Cinque agenzie delle Nazioni Unite, Fao, Ifad, Unicef, Pam e Oms, hanno diffuso il 12 luglio un rapporto intitolato: “Lo stato 2021 della sicurezza alimentare e della nutrizione nel mondo”. Il rapporto, relativo al 2020, conferma la tendenza rilevata già negli ultimi anni a un peggioramento della situazione alimentare nel mondo che, l’Unicef commenta, “infrange le speranze di un calo irreversibile della fame” alimentate dai successi dei decenni precedenti. Nel 2020 le persone sottoalimentate erano da 720 a 811 milioni, da 118 a 161 milioni più che nel 2019: in percentuale, circa il 9,9 per cento della popolazione mondiale contro l’8,4 per cento del 2019. L’aumento delle persone affamate si è registrato in tutta l’Africa, l’America Latina e la regione caraibica e nella maggior parte delle sub regioni dell’Asia, con una punta massima in Africa Occidentale. Più di metà delle persone sottoalimentate – 418 milioni – vivono in Asia e più di un terzo – 282 milioni – in Africa. Ma l’Asia è il continente più colpito in termini assoluti, non relativi. Bisogna infatti tener conto che gli abitanti dell’Asia sono più di 4,68 miliardi e quelli dell’Africa 1,37 miliardi.

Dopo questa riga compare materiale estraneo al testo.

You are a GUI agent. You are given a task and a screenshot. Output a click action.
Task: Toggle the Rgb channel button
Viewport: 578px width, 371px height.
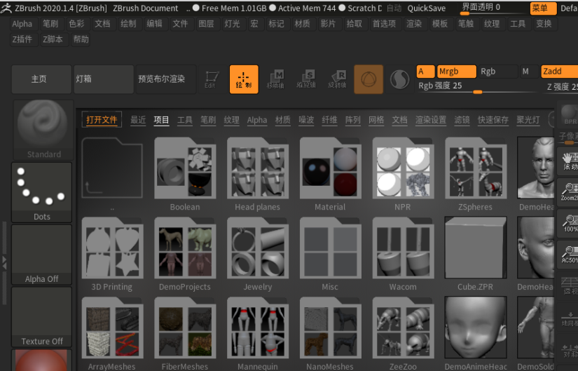coord(496,72)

L’insicurezza alimentare, moderata o grave è in aumento da sei anni, ormai colpisce più del 30 per cento della popolazione mondiale (2,3 miliardi di persone) ed è più frequente tra le donne in ragione di 11 a 10. Al tempo stesso tra gli adulti di entrambi i sessi è in forte aumento l’obesità, mentre nei bambini il sovrappeso è stazionario da 20 anni. L’unico parametro che dal 2000 mostra significativi progressi è il rachitismo. La pandemia ha sicuramente contribuito al peggioramento della situazione globale, anche se ancora non è stato calcolato quanto. Pur stimando che i suoi effetti negativi possano ridursi, data la situazione secondo le Nazioni Unite raggiungere gli obiettivi fissati per il 2025 e il 2030 sembra molto difficile.